+++ Quoted text

# Older USB non plug and play printer



## Darren (May 10, 2002)

A friend has a Canon Pixma MP470 printer new in the box. My guess is it's about five to seven years old. Everything is there including the software disk. It's never been used.

The printer uses a USB cable. The computer is a Lenovo R51 running XP. Windows does not find the printer when connected via a USB-USB cable. Nor does the Canon software. 

The software does allow for manual selection of the printer port but does not allow selecting one of the USB ports.

Would a parallel to USB cable solve the problem? Via the Canon software I could designate the parallel port.


----------



## backwoodsman7 (Mar 22, 2007)

First thing I'd do is try it on a different computer, to try to narrow down where the problem is.


----------



## Darren (May 10, 2002)

++++++

_Directive A_
List every type of cable named in the forum thread about the older USB printer.
_Directive B_
Continue the forum thread about the older USB printer by writing the post that follows the final "Darren" header.

+++ Data extract

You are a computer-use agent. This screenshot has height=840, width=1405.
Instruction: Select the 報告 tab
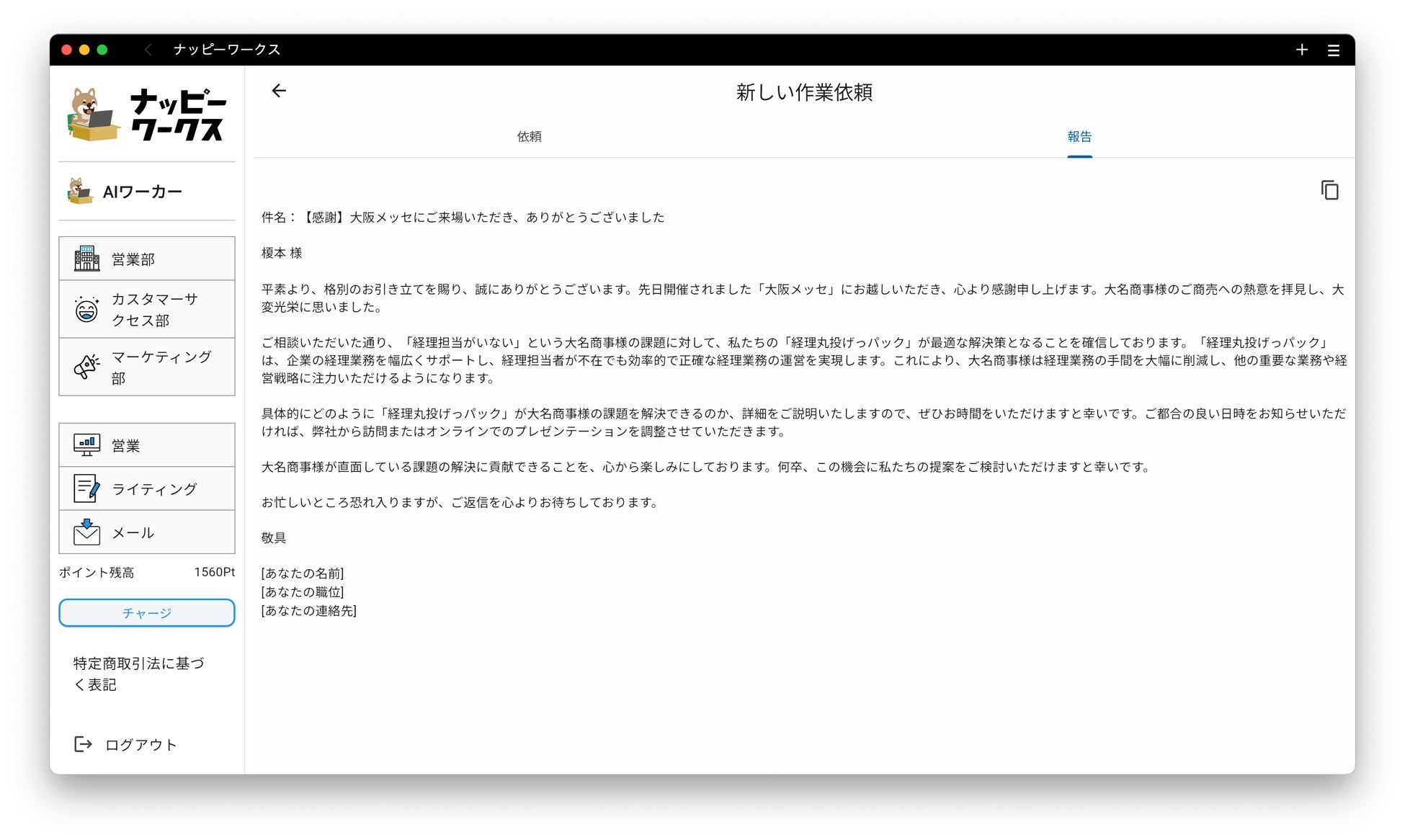[x=1079, y=136]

++++++

_Result A_
USB cable, USB-USB cable, parallel to USB cable

_Result B_
The problem is selecting the port. The software does not allow selecting a USB port. How old a computer do I need to find one without a USB port?


----------



## backwoodsman7 (Mar 22, 2007)

Well, the point is, it should be autodetecting the USB printer, and isn't. If you try it on a different computer, you'll learn whether the problem is with the computer or the printer.

You could also try to install it from Control Panel instead of the CD. If that doesn't work, check Canon's website to see if you can download just the driver without all the other stuff they put on the CD, and see if that will install. And just for good measure, try a different USB cable; it's pretty unlikely one would go bad, but you never know.


----------



## Nevada (Sep 9, 2004)

The Canon Pixma 470 requires USB 2.0, and the Lenovo ThinkPad R51 has USB 2.0 slots.

http://www.cnet.com/products/canon-pixma-mp470-multifunction-printer-color-mp470au/specs/
http://www.cnet.com/products/thinkpad-r51/specs/

It's possible that the USB slots only work at USB 1.0 without drivers. I would suggest downloading and installing the proper USB driver from Lenovo before trying anything else.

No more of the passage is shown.